Pastor David Hooks remembers the talk in Idabel when he planted a church there in 2002. People wanted to know why he, an African American, was Southern Baptist.

Walter Wilson, African American ministry partner with Oklahoma Baptists, at podium, and David Hooks, president of the Oklahoma African American Fellowship, second from right, join other African American leaders at the spring board meeting of the National African Fellowship of the Southern Baptist Convention. Submitted photo

“I had to tell the people of my church, ‘We’re not going for what we can get, we have a lot to offer,’” Hooks said. “Number one, this is where God is leading us, and I knew it was a God thing. But also, I had to make sure people understood that when we’ve got our hand out, it’s not for them to put something in it; it’s so that they can take out of our hand what we have.

“We have a lot to offer. And just in that area (Idabel), it gave us the ability to build some relationships.”

Hooks is the newly-appointed president of the Oklahoma African American Fellowship of the Southern Baptist Convention, and since 2008 has pastored Oklahoma City, Bryant Avenue, a racially-diverse congregation with a pre-COVID average worship attendance of 100.

Hooks was one of 21 African American pastors involved in Southern Baptist ministry in Oklahoma when Walter Wilson became African American ministry partner with Oklahoma Baptists in 2017.

Wilson, tasked with increasing African American involvement in the state convention, believes ethnic inclusion is a key aspect of Gospel outreach.

“You have to realize we only serve one God, and we have to do this together,” Wilson said. “God set it up that way.”

Through intentional initiatives in cooperation with other leaders, Wilson has attracted an additional 52 African American pastors. Today, 73 African American pastors are involved with Oklahoma Baptists, and perhaps five more are petitioning to join, Wilson said.

“My goal is to have 100 African American churches participating, actually participating, with the convention by the end of this year,” said Wilson, who pastors Lawton, Friendship.

Todd Fisher, executive director-treasurer of Oklahoma Baptists, appreciates the growth.

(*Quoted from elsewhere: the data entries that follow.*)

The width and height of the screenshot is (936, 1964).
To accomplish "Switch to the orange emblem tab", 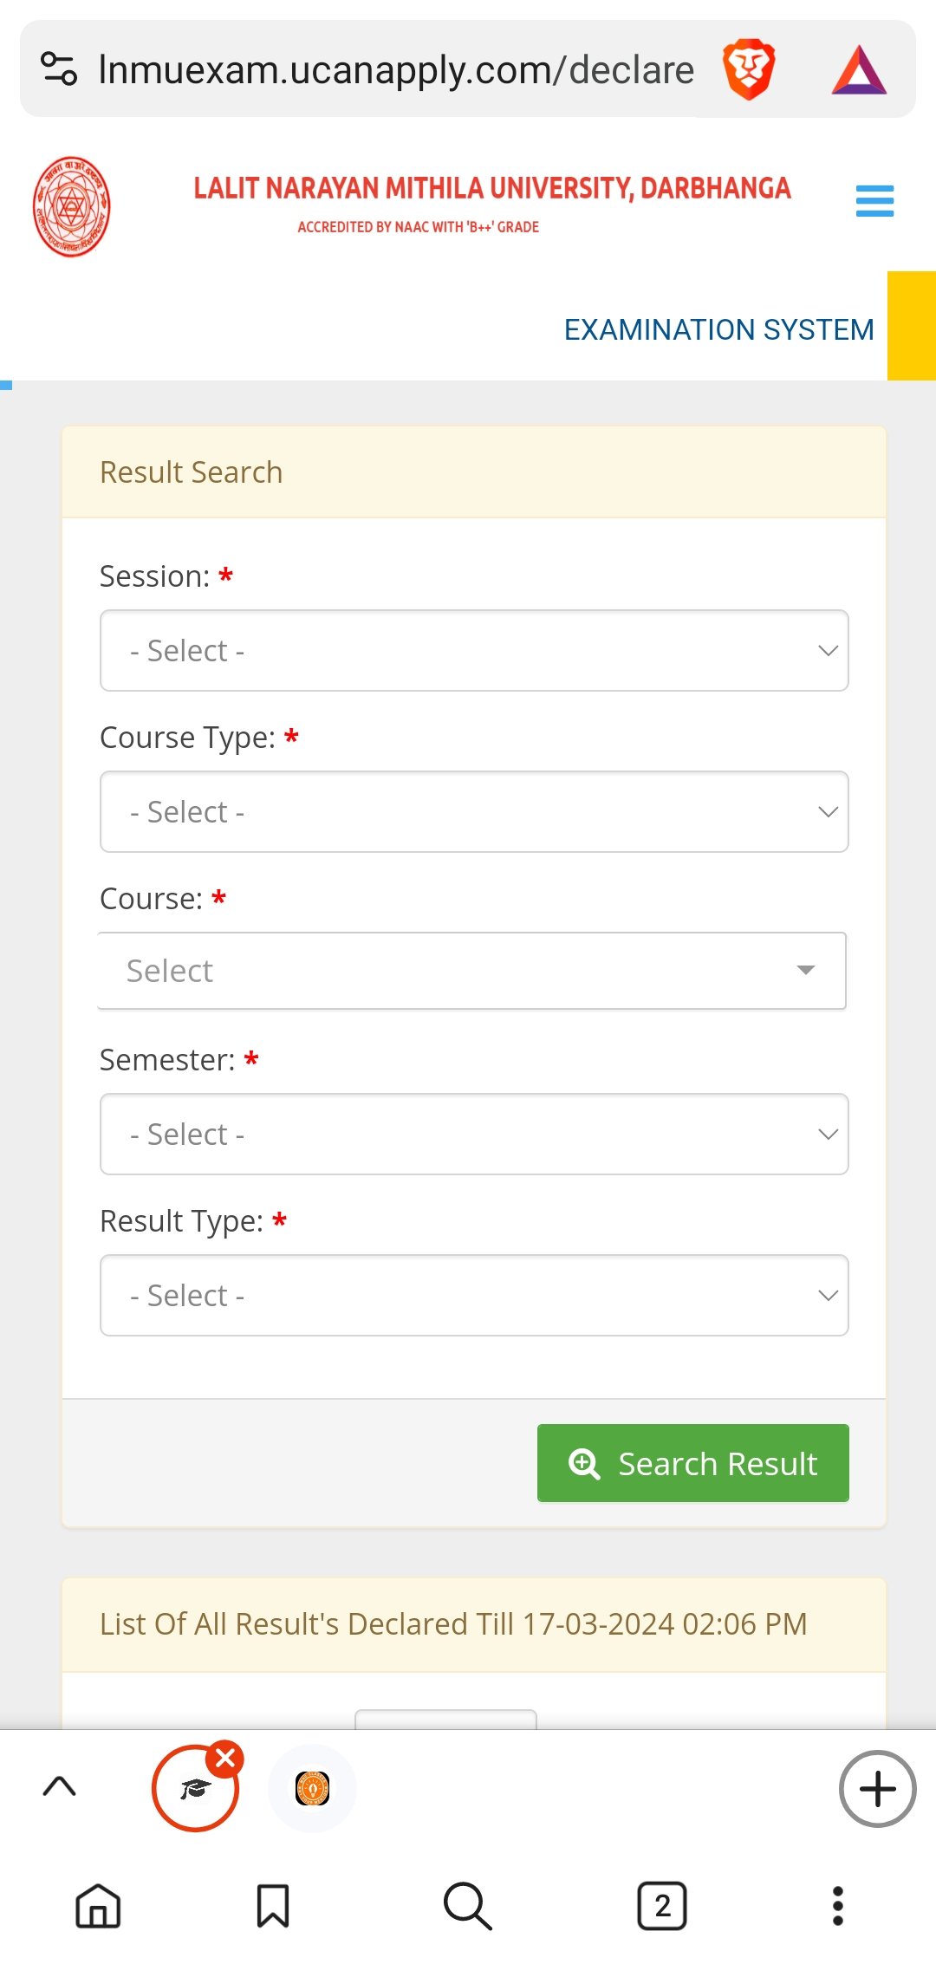I will click(x=313, y=1788).
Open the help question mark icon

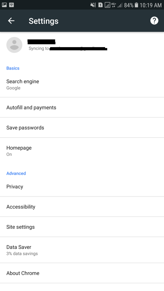tap(154, 20)
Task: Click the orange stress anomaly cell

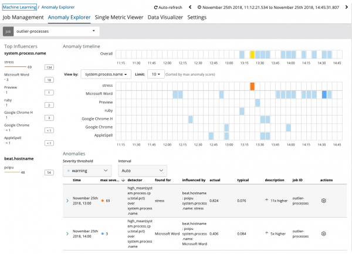Action: (x=252, y=86)
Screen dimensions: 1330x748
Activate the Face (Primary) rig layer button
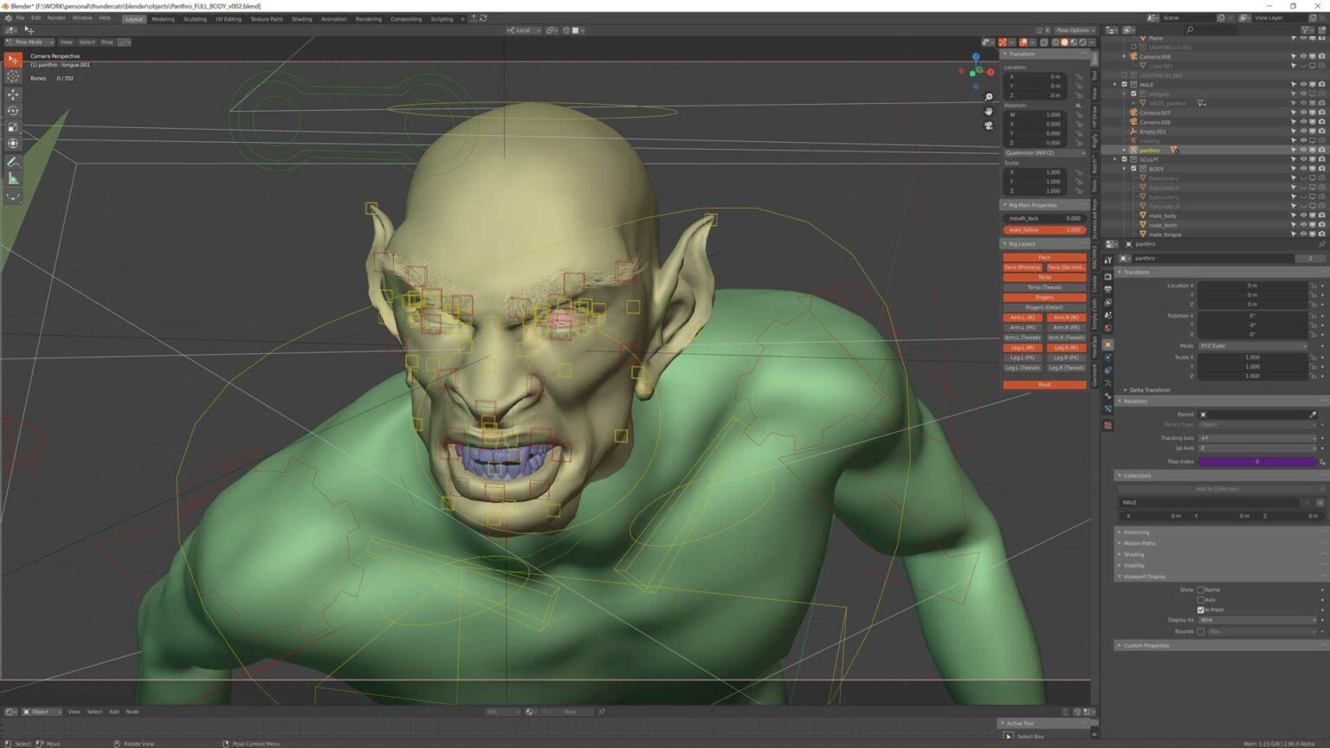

“The Lord is truly at work among Oklahoma Baptists, and one of the areas we see that is in the encouraging growth of churches connected to the Oklahoma African American Fellowship,” Fisher said. “I am deeply thankful for this godly group of pastors and leaders who are advancing the Gospel, and for my friend and brother Walter Wilson, who is doing remarkable ministry work.”

Wilson has encouraged African American participation by involving them in the work and ministry of the convention while offering initiatives that address pertinent needs.

“Inclusiveness was a big key,” Wilson said. “I planned to populate our committees and boards (with more African American males and females) … and they agreed with me, the convention did. You know, Southern Baptist life is driven by committees. We populated the boards.”

African Americans were attracted because they saw others who look like them at the table, Wilson said.

“The other part was just letting them know what we offer,” including affordable educational enrichment through the Robert Haskins School of Christian Ministry, where Wilson developed an African American educational track with Black teachers.

African Americans began seeking statewide office among Oklahoma Baptists, began attending conferences at Falls Creek, giving to the Cooperative Program and supporting more fully the work of the convention.

“Pastors started asking how they could be involved,” Wilson said.

He added that outreach during the early days of the COVID-19 pandemic—when Oklahoma Baptists worked with Southern Baptist and non-Southern Baptist pastors to set up online giving and worship—also attracted pastors.

Many need to see that the Body of Christ expands beyond ethnic boundaries, Wilson said.

“We need to let the world see that the Gospel has no color. The soul has no color,” he said. “If we are going to reside in heaven together, we’ve got to learn to work together here.

“It’s really important to me, as a pastor, and as the director of African American ministries for our convention, that they see that (while) we know there are problems out there, there are some brothers and sisters who really mean brother and sisterly love.”

Hooks is encouraging full engagement in Oklahoma Baptist life.

“We are really encouraging our churches to be involved. Because, you’ve got to be at the table, and you can’t just be at the table when there’s something for you, or you perceive there’s something for you.

“When you participate, you build relationships. You get to know people and people get to know you, and it makes all the difference in the world,” he said.

When Hooks was called to Bryant Avenue, the congregation was majority white with only three Black members, he said. Today, he describes the church as nearly evenly comprised of Blacks and whites.

“I knew God brought me there. I knew why He brought me there, and it wasn’t to turn Bryant into a Black church or a white church. It was to turn it into (what) the Body of Christ would look like, together,” Hooks said. “People come in and they look at us, and they say, this is how it’s supposed to be.”